The mean value of binary features shows us the prevalence, meaning what proportion of the described object has that characteristic. The plot below shows that a dozen characteristics are common across cars, but most of them concern less than 20% of the dataset.

In [15]:

one_hot_encoded_features.apply(pd.value_counts)
sorted_one_hot_encoded_features = one_hot_encoded_features.iloc[:, 1:].mean().sort_values()
ax = sorted_one_hot_encoded_features.plot(kind='barh',
                                 stacked=True,
                                 figsize=(5, 12),
                                 title='Prevalence of Binary Features')
ax.set_xlabel('Proportion of cars');

Standardization of numerical values¶

As mentioned by the scikit-learn documentation:

If a feature has a variance that is orders of magnitude larger than others, it might dominate the objective function and make the estimator unable to learn from other features correctly as expected.

That's why we need to transform the data so that each attribute will be like standard normally distributed data (Gaussian) with zero mean and unit variance.

In [16]:

#remove all object features since we constructed binary features from them
cars=cars.drop(cars.select_dtypes('object').columns,axis=1)
#join binary features and continuous features
all_features = one_hot_encoded_features.join(cars)

In [17]:

#normalize the numerical values
standardized_cars = (all_features - all_features.mean())/(all_features.std())
#reintroduce the non normalized target column
standardized_cars["price"] = all_features["price"]
#safety check if mean = 0 and variance = 1 for each column
assert np.isclose(standardized_cars.std(),1.0).sum()==len(standardized_cars.columns)-1
assert np.isclose(standardized_cars.mean(),0).sum()==len(standardized_cars.columns)-1

Let’s get some insights by looking at the variables' distributions and at the pairwise relationships between them.
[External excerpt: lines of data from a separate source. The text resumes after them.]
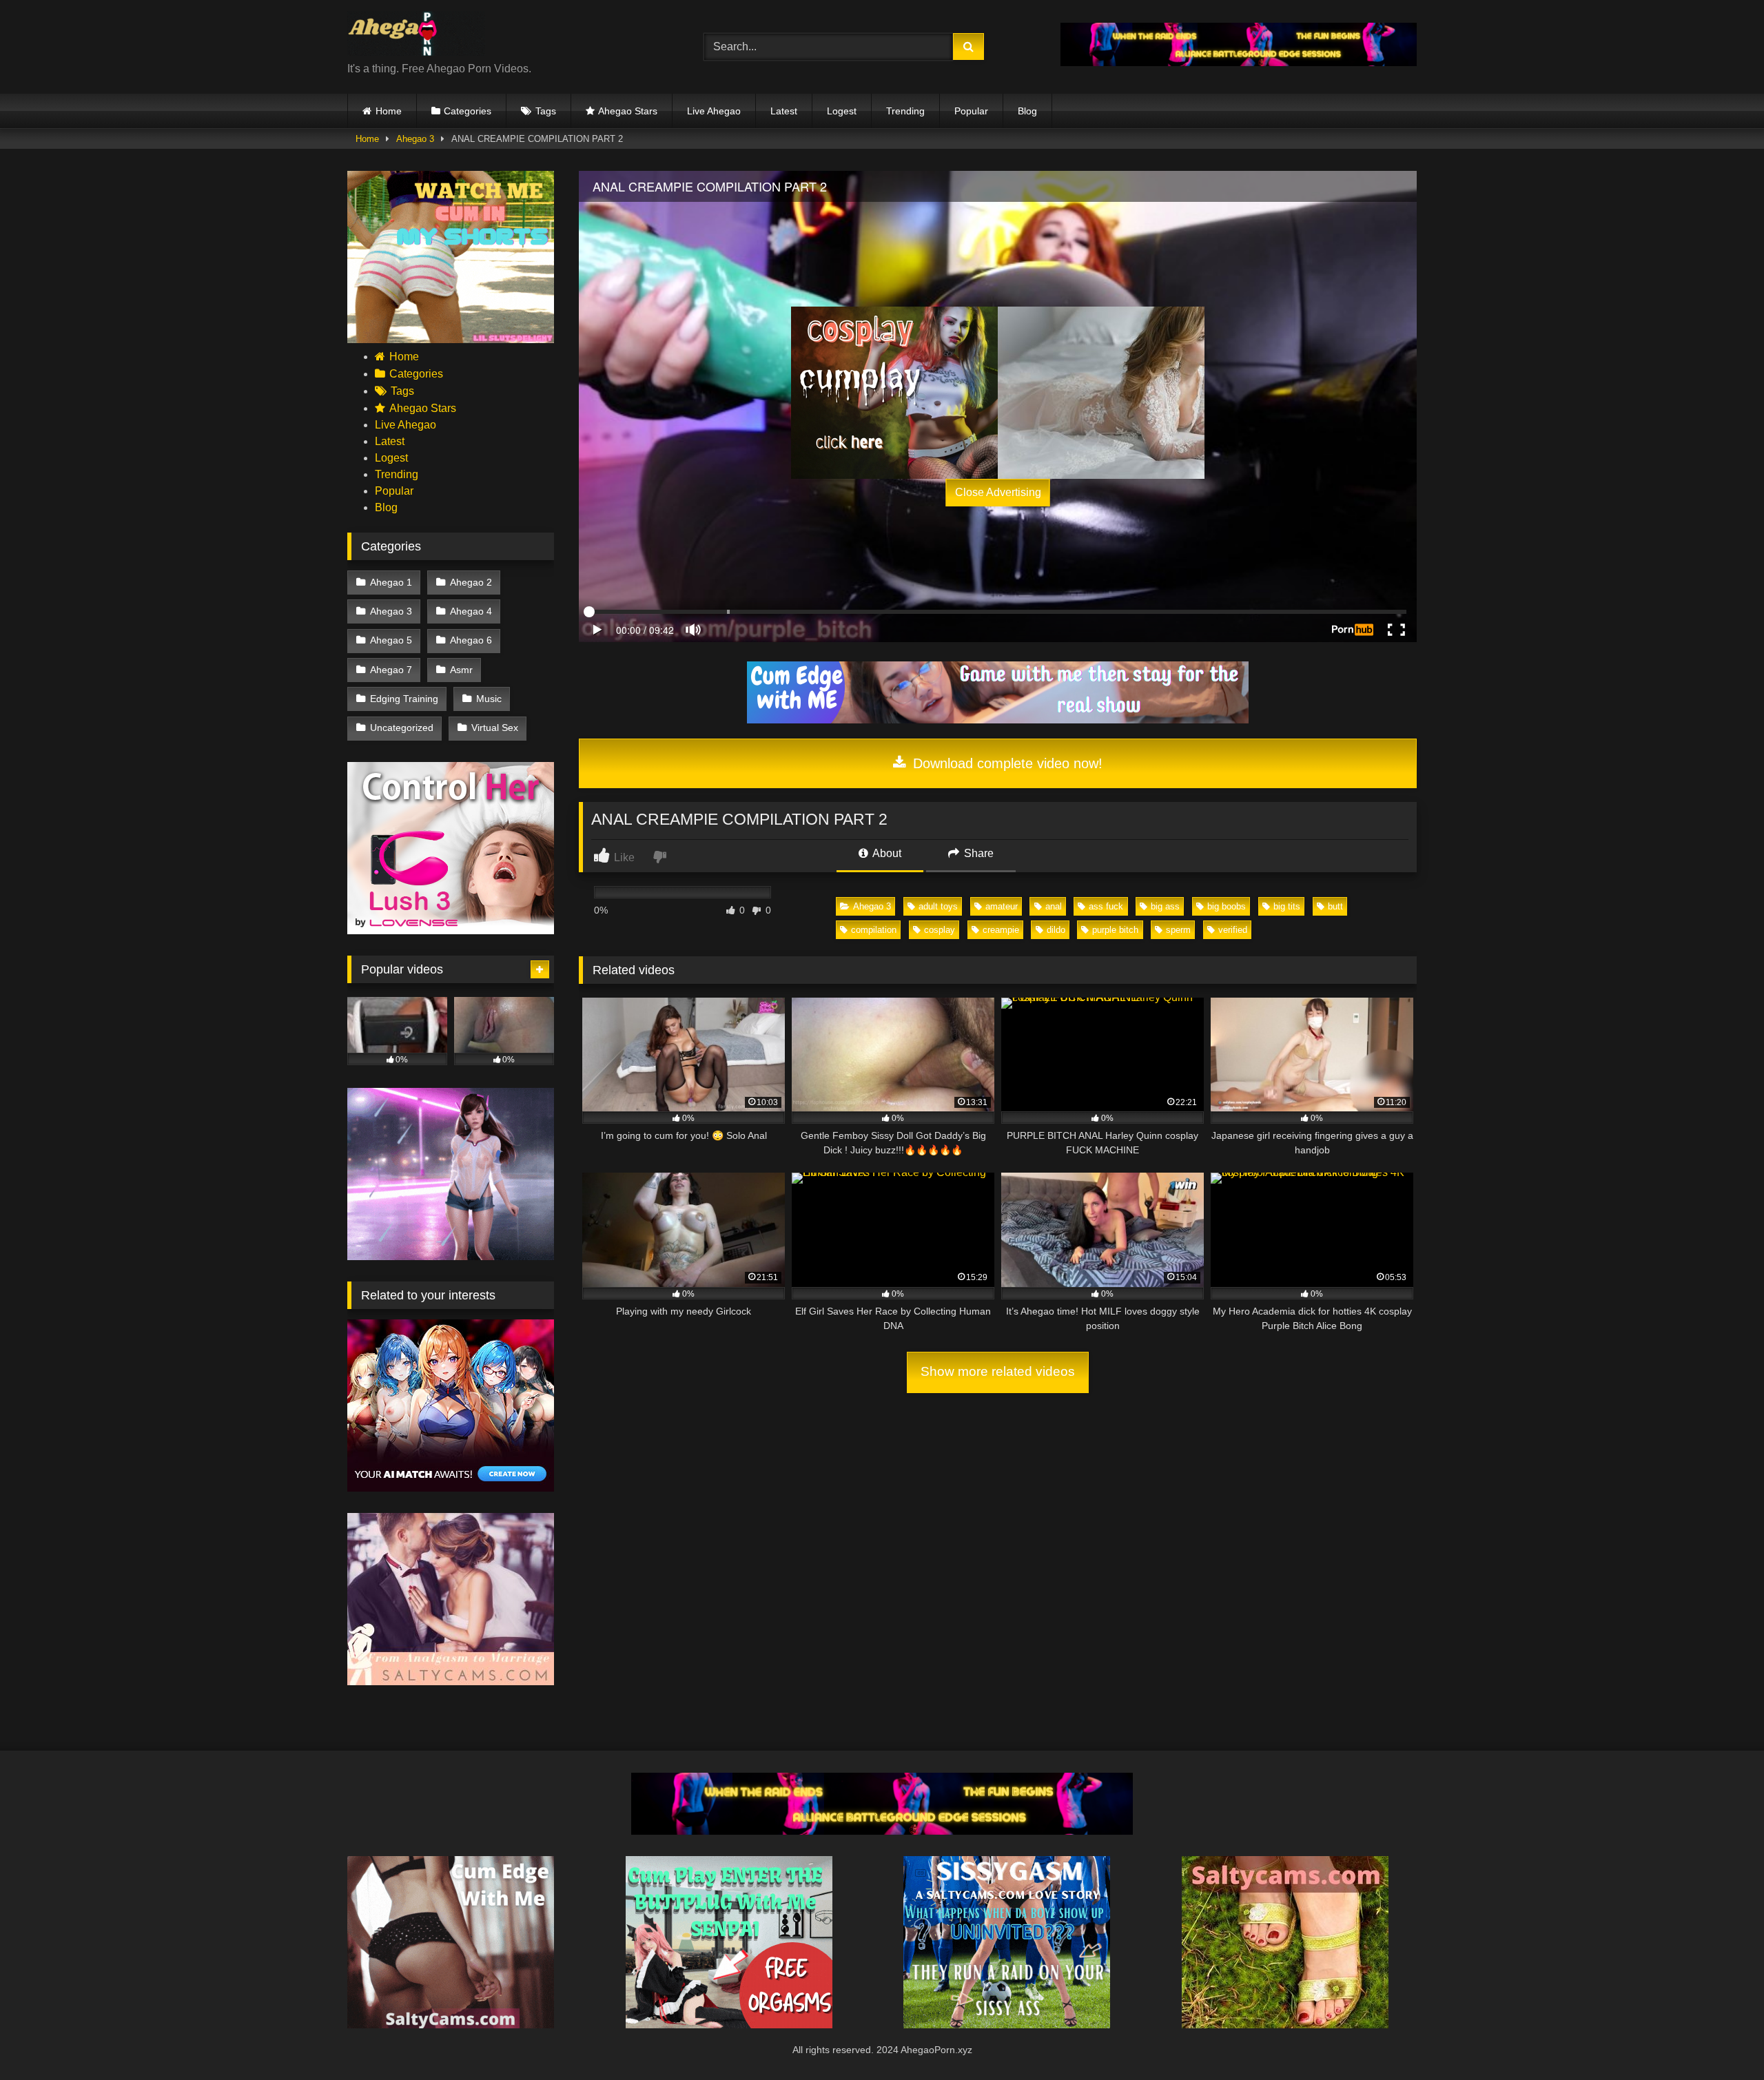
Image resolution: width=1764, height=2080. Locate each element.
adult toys (938, 906)
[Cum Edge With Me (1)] (450, 2024)
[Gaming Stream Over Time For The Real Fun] (998, 719)
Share (977, 853)
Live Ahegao (714, 110)
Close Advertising (998, 492)
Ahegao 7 (391, 669)
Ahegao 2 (471, 582)
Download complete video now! (1005, 763)
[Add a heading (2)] (450, 339)
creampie (1001, 930)
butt (1335, 906)
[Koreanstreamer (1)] (1101, 393)
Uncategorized (401, 727)
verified (1232, 930)
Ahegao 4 (471, 611)
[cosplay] (894, 393)
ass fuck (1106, 906)
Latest (783, 110)
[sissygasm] (1006, 2024)
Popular (971, 110)
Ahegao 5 (391, 640)
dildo (1056, 930)
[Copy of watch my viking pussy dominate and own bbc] (1238, 62)
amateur (1001, 906)
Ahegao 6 (471, 640)
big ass (1165, 906)
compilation (873, 930)
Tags (545, 110)
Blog (1027, 110)
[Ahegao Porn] (416, 36)
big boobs (1226, 906)
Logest (842, 110)
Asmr (461, 669)
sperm (1178, 930)
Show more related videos (998, 1371)
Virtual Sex (494, 727)
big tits (1286, 906)
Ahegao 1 (391, 582)
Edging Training (404, 698)
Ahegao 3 (415, 139)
Only main continuous variables will be used. The following plot shows their Pearson standard correlation coefficients.

In [18]:

plt.style.use('fivethirtyeight')
plt.figure(figsize=(10,10))
continuous_idx = len(one_hot_encoded_features.columns)
ticks = range(len(standardized_cars.columns)-continuous_idx)
dt = standardized_cars.iloc[:,continuous_idx:]
plt.grid(False)
plt.imshow(dt.corr())
plt.xticks(ticks,dt.columns,rotation=90)
plt.yticks(ticks,dt.columns)
plt.colorbar()
plt.show()

We can see that some variables are strongly linearly correlated, exhibiting clusters (length, width, wheelbase, or between city-mpg and highway-mpg). Risk of redundancy here and that may decrease the performance of the model since correlated features are known to induce instabilities. Regarding price target, the strongest correlation occurs with the engine size attribute, so we can expect this feature to be a good predictor.

Build the model¶

Now we have removed the discrete variables, we are ready to perform a linear regression based on the k-nearest neighbors (KNN) algorithm using the root of mean squared error (RMSE) as error metric during test/train validation. First, we will fit a univariate model, useful to know which features are the best predictors.

Univariate Model¶

In [19]:

from sklearn.neighbors import KNeighborsRegressor
from sklearn.metrics import mean_squared_error

In [20]:

def knn_train_test(col_names, target, df, k = 5):
    """
    Trains a KNN model and returns the RMSE
    
    col_names (string): the training features
    target (string): the column target
    df (DataFrame): the data
    k (int) : the number of neighbors
    
    output (float) : RMSE
    """
    #initiate a seed for reproductibility 
    np.random.seed(123)
    #randomization
    p = np.random.permutation(len(df))
    df = df.loc[p]
    #using 50/50 split for training and testing data
    l = len(df)//2
    #train only col_name
    train_feature = df.iloc[0:l][col_names]#.values.reshape(l,1)
    test_feature = df.iloc[l:][col_names]#.values.reshape(len(df)-l,1)
    #target
    train_target = df.iloc[0:l][target]
    test_target = df.iloc[l:][target]
    #instantiate KNeighborsRegressor class with default parameters
    knn = KNeighborsRegressor(n_neighbors = k)
    # Pass everything into the fit method.
    knn.fit(train_feature, train_target)
    #making predictions on the testing set using the training data 
    predictions = knn.predict(test_feature)
    #calculating mean squared error (MSE) and root mean squared error (RMSE)
    predictions_mse = mean_squared_error(test_target, predictions)
    predictions_rmse = predictions_mse ** (1/2)
    return predictions_rmse

In [21]:

target = "price"
rmse=[]
for col in standardized_cars.columns[:-1]:    
    rmse.append(knn_train_test([col], target, standardized_cars))
best_attributes = pd.Series(data=rmse, index=standardized_cars.columns[:-1]).sort_values()
best_attributes 

Out[21]:

horsepower          4367.420884
engine_size         4622.893168
curb_weight         4741.616768
highway_mpg         5077.530212
city_mpg            5746.501341
                       ...     
fuel_system_spdi    9783.758088
make_plymouth       9787.573337
make_isuzu          9807.865944
make_mitsubishi     9808.004146
make_chevrolet      9918.293043
Length: 79, dtype: float64

Plotting the predictions¶

Since the car prices are ranging from 5118 to 45400, the best error score of 4367 seems pretty bad. Let's create a new function, namely knn_predictions, that will return the predictions and the testing set. Then we will plot the results with another function, plot_pred.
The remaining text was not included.